---- Material for this exercise

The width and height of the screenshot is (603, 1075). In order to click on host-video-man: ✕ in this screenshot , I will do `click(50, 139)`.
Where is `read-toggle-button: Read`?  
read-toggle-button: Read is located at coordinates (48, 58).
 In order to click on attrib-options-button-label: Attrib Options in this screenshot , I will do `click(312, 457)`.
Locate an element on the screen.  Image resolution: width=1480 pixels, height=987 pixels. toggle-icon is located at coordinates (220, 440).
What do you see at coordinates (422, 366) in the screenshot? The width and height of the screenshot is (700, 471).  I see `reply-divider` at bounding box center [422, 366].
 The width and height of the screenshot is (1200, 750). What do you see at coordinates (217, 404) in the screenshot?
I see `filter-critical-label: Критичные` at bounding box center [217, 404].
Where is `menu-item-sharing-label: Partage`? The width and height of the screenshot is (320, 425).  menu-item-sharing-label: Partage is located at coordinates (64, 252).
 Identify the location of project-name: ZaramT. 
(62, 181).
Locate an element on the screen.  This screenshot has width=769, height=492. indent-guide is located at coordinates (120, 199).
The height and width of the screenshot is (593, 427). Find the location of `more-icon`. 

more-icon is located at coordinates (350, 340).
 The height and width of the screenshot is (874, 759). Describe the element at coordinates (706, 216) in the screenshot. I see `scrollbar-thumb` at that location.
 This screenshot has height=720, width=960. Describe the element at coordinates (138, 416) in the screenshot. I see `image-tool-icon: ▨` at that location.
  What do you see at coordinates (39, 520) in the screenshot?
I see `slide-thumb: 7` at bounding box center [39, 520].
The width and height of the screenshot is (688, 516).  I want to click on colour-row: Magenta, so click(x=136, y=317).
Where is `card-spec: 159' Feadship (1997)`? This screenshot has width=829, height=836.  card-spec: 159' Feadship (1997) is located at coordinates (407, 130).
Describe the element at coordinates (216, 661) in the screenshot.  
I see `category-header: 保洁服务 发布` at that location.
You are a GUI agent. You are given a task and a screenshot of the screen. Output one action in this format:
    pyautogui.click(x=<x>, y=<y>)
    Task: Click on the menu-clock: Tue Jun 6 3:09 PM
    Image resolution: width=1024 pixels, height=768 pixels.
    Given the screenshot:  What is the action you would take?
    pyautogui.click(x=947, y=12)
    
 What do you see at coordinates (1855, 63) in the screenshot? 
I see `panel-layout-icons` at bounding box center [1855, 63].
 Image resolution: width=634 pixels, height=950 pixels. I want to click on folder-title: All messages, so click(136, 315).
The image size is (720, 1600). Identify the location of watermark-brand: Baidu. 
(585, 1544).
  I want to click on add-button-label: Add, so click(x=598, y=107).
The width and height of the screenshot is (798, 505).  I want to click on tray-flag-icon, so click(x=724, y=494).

--------

• **What to do**:
Could you rewrite all of the material above as a Markdown table with the columns "Row" and "Text", numbering each line in order and leaving out the blank ones?

• **Completed task**:
| Row | Text |
|---|---|
| 1 | The width and height of the screenshot is (603, 1075). In order to click on host-video-man: ✕ in this screenshot , I will do `click(50, 139)`. |
| 2 | Where is `read-toggle-button: Read`?   |
| 3 | read-toggle-button: Read is located at coordinates (48, 58). |
| 4 |  In order to click on attrib-options-button-label: Attrib Options in this screenshot , I will do `click(312, 457)`. |
| 5 | Locate an element on the screen.  Image resolution: width=1480 pixels, height=987 pixels. toggle-icon is located at coordinates (220, 440). |
| 6 | What do you see at coordinates (422, 366) in the screenshot? The width and height of the screenshot is (700, 471).  I see `reply-divider` at bounding box center [422, 366]. |
| 7 |  The width and height of the screenshot is (1200, 750). What do you see at coordinates (217, 404) in the screenshot? |
| 8 | I see `filter-critical-label: Критичные` at bounding box center [217, 404]. |
| 9 | Where is `menu-item-sharing-label: Partage`? The width and height of the screenshot is (320, 425).  menu-item-sharing-label: Partage is located at coordinates (64, 252). |
| 10 |  Identify the location of project-name: ZaramT.  |
| 11 | (62, 181). |
| 12 | Locate an element on the screen.  This screenshot has width=769, height=492. indent-guide is located at coordinates (120, 199). |
| 13 | The height and width of the screenshot is (593, 427). Find the location of `more-icon`.  |
| 14 | more-icon is located at coordinates (350, 340). |
| 15 |  The height and width of the screenshot is (874, 759). Describe the element at coordinates (706, 216) in the screenshot. I see `scrollbar-thumb` at that location. |
| 16 |  This screenshot has height=720, width=960. Describe the element at coordinates (138, 416) in the screenshot. I see `image-tool-icon: ▨` at that location. |
| 17 |   What do you see at coordinates (39, 520) in the screenshot? |
| 18 | I see `slide-thumb: 7` at bounding box center [39, 520]. |
| 19 | The width and height of the screenshot is (688, 516).  I want to click on colour-row: Magenta, so click(x=136, y=317). |
| 20 | Where is `card-spec: 159' Feadship (1997)`? This screenshot has width=829, height=836.  card-spec: 159' Feadship (1997) is located at coordinates (407, 130). |
| 21 | Describe the element at coordinates (216, 661) in the screenshot.   |
| 22 | I see `category-header: 保洁服务 发布` at that location. |
| 23 | You are a GUI agent. You are given a task and a screenshot of the screen. Output one action in this format: |
| 24 |     pyautogui.click(x=<x>, y=<y>) |
| 25 |     Task: Click on the menu-clock: Tue Jun 6 3:09 PM |
| 26 |     Image resolution: width=1024 pixels, height=768 pixels. |
| 27 |     Given the screenshot:  What is the action you would take? |
| 28 |     pyautogui.click(x=947, y=12) |
| 29 |  What do you see at coordinates (1855, 63) in the screenshot?  |
| 30 | I see `panel-layout-icons` at bounding box center [1855, 63]. |
| 31 |  Image resolution: width=634 pixels, height=950 pixels. I want to click on folder-title: All messages, so click(136, 315). |
| 32 | The image size is (720, 1600). Identify the location of watermark-brand: Baidu.  |
| 33 | (585, 1544). |
| 34 |   I want to click on add-button-label: Add, so click(x=598, y=107). |
| 35 | The width and height of the screenshot is (798, 505).  I want to click on tray-flag-icon, so click(x=724, y=494). |